Throughout history, engineers have used actuators to move objects providing rotary or linear motion. A rotary actuator is simply a gearing system that either increases or decreases the rotational speed of a prime mover, typically a hydraulic motor, an internal combustion engine, a turbine engine, or an electric motor, to provide a desired level of rotational speed and torque at an output. Examples of rotary actuators include: gearboxes, transmissions, differentials, Rotac® actuators, and rotary electro-mechanical actuators. Linear actuators are machines designed to provide force and linear displacement to an object. Some examples of linear actuators include: rack & pinion actuators, hydraulic rams, ball screw actuators, and crank arm actuators.
Historically, hydraulic/pneumatic motors and hydraulic/pneumatic rams have been the primary source of power for both linear and rotary actuators. Hydraulic systems offer many advantages to the designer including: high power density, accurate position control, low inertia (for high frequency response), and overload protection (via pressure relief valves).
More recently, engineers have replaced hydraulic/pneumatic actuation systems with electro-mechanical actuation systems. Electro-mechanical actuators (“EMA”), which typically include a motor, a gear box and an actuator, offer increased efficiency over their hydraulic and pneumatic counterparts and are less prone to leakage.
When designing small, high power density EMAs, a designer is faced with a problem caused by the rotational inertia associated with the EMAs electric motor. In order to create an EMA with a large force capability, the designer must create an electric motor that is capable of producing a large torque, or must create a gear train that reduces the motor's output torque requirement. If the designer chooses to create a motor with a large torque capability, its rotor will contain a significant amount of rotational inertia. If the designer chooses to utilize a gear reduction system to decrease the motor's output torque requirement, thereby reducing the motor's physical size and rotational inertia, the motor will be required to operate at a faster speed. The inertia of the motor, as felt by the output of the actuator, will be proportional to the motor's inertia multiplied by the gear reduction ratio squared.
The inertia of the EMA motor becomes extremely important when sizing the gear train and/or the actuator structure if, for instance, the actuator hits an internal stop at full speed, or if the actuated structure hits a stop at the end of its travel at full speed. In this scenario, the rotational inertia of the motor will tend to cause the actuator to continue driving through its stop, or through the structure's end stop, causing significant damage to the EMA, or its supporting structure. If the stops and structures are strong enough to maintain their integrity, the next weakest link, most likely the actuator or the gear train driving the actuator will be damaged.
Historically, the gear train and the EMA's stops are overbuilt to handle an intense torque spike associated with the rapid deceleration of the EMA's motor as the actuator hits its stops, and the internal shafting flexes as the motor spins down. This design approach tends to cause the actuator to become significantly larger and heavier than it would otherwise have to be.

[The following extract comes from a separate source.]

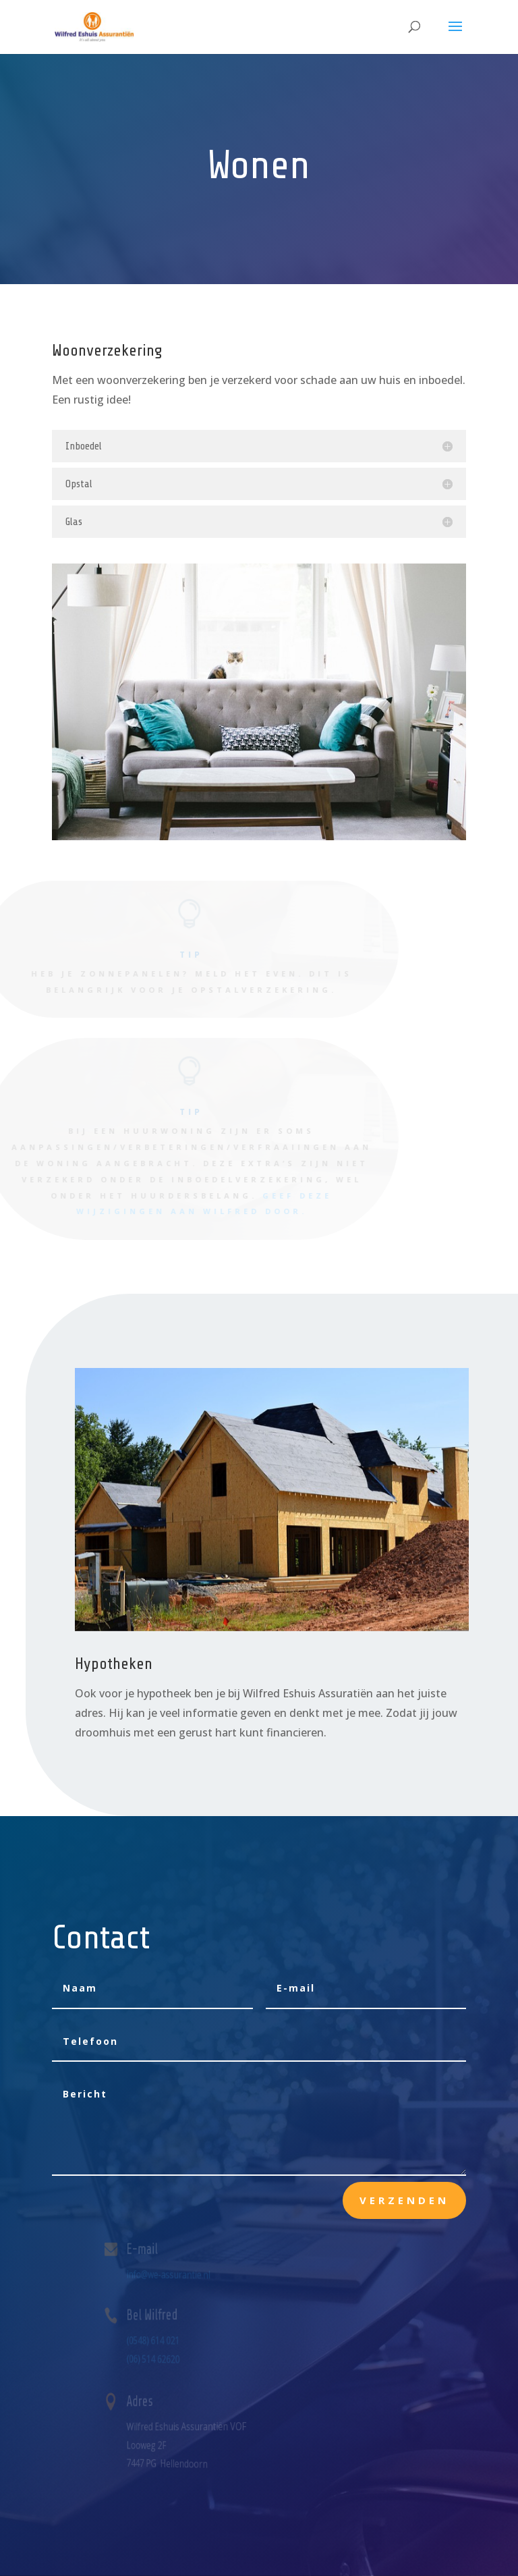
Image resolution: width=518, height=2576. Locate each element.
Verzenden (404, 2200)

Another method to handle the scenario described above is to incorporate a slip clutch in the driveline between the EMA's motor and the EMA's output. Incorporating a slip clutch in the driveline allows the EMA's output to nearly instantaneously stop, while the motor decelerates, with the stored energy of the rotating motor rotor being absorbed by the slip clutch's friction material. This type of system works well, however, it again adds components to the EMA that add size, cost, weight, and reduce the actuator's overall reliability.